Location
- 8575 W Trepania Rd, Hayward, WI 54843 Hayward, Wisconsin United States 45°56′38″N 91°21′25″W﻿ / ﻿45.944°N 91.357°W

Information
- Type: Indigenous nonprofit organization
- Established: 2001
- Principal: Lisa LaRonge
- Grades: K–8
- Enrollment: 415 (2023-24)

= Waadookodaading =

Waadookodaading Ojibwe Language Institute (Waadookodaading) is an Ojibwe-language immersion school located on the Lac Courte Oreilles Ojibwe Reservation in Hayward, Wisconsin.

== History ==

The immersion program was started during the 2000–2001 academic school year by the Lac Courte Oreilles Band of Lake Superior Chippewa Indians.

== Mission ==
The school was primarily conceived to preserve the Ojibwe (Anishinaabe)-language in Wisconsin, where only a few dozen elderly native speakers were estimated to remain in 2019. The name of the school roughly translates to “helping one another.”

== Facility ==
Waadookodaading is physically connected to the English-language Lac Courte Oreilles Ojibwe School, but functions autonomously.

== Academics ==

In addition to state and federally-mandated academic requirements, Waadookodaading provides cultural activities such as harvesting wild rice and syrup, as well as snowshoeing. The school currently offers kindergarten through eighth grade education.

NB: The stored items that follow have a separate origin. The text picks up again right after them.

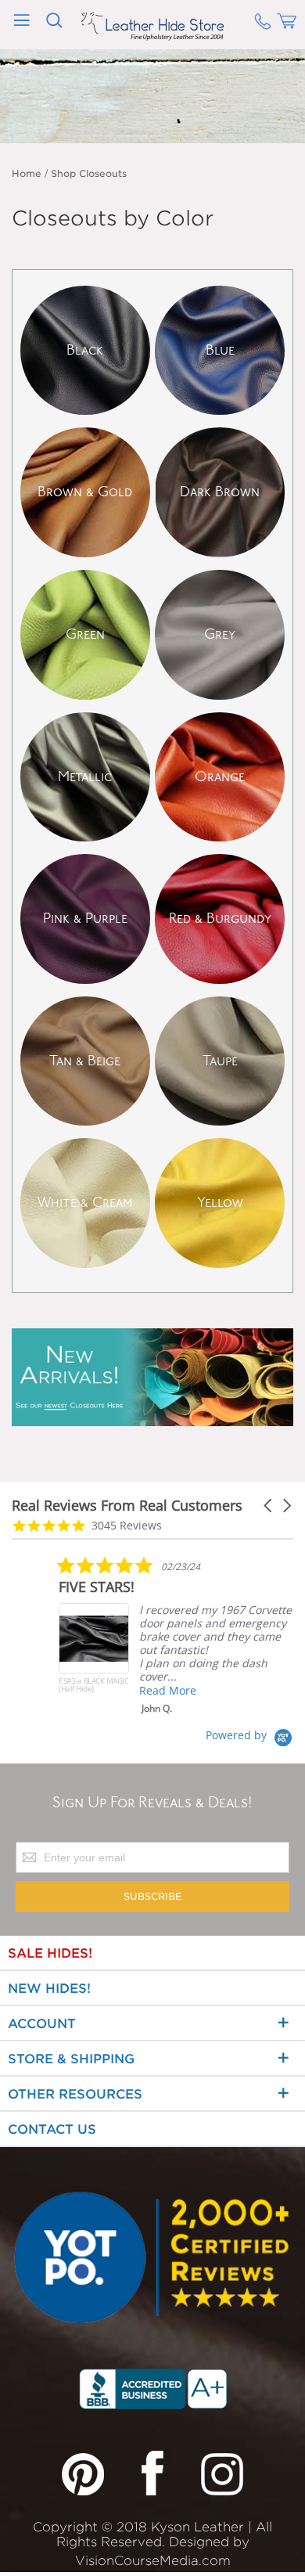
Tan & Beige (84, 1061)
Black (84, 350)
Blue (220, 350)
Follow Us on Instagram (222, 2472)
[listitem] (176, 1635)
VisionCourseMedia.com (153, 2560)
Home (26, 173)
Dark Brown (220, 492)
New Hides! (49, 1988)
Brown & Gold (85, 492)
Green (85, 634)
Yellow (220, 1203)
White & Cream (85, 1203)
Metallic (85, 777)
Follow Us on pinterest (83, 2472)
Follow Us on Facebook (152, 2472)
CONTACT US (52, 2129)
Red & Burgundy (220, 919)
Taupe (220, 1061)
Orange (220, 777)
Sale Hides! (50, 1953)
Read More (167, 1690)
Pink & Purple (85, 919)
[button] (269, 1505)
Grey (219, 634)
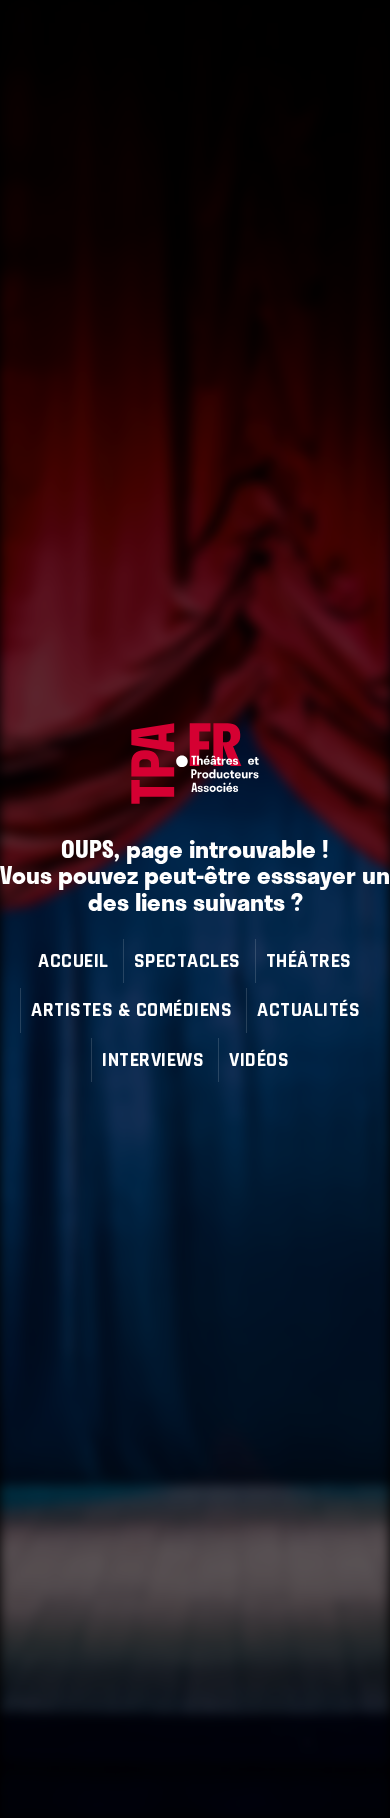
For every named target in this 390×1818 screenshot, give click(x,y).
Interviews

== Organization and funding ==
Waadookodaading is an independent charter institution. In 2024, it received $5 million in federal funding aimed at expanding its operations to K-12. The Administration for Native Americans also granted the school $300,000 in 2024. In December 2024, the school announced that it received a $1.5 million donation from philanthropist MacKenzie Scott.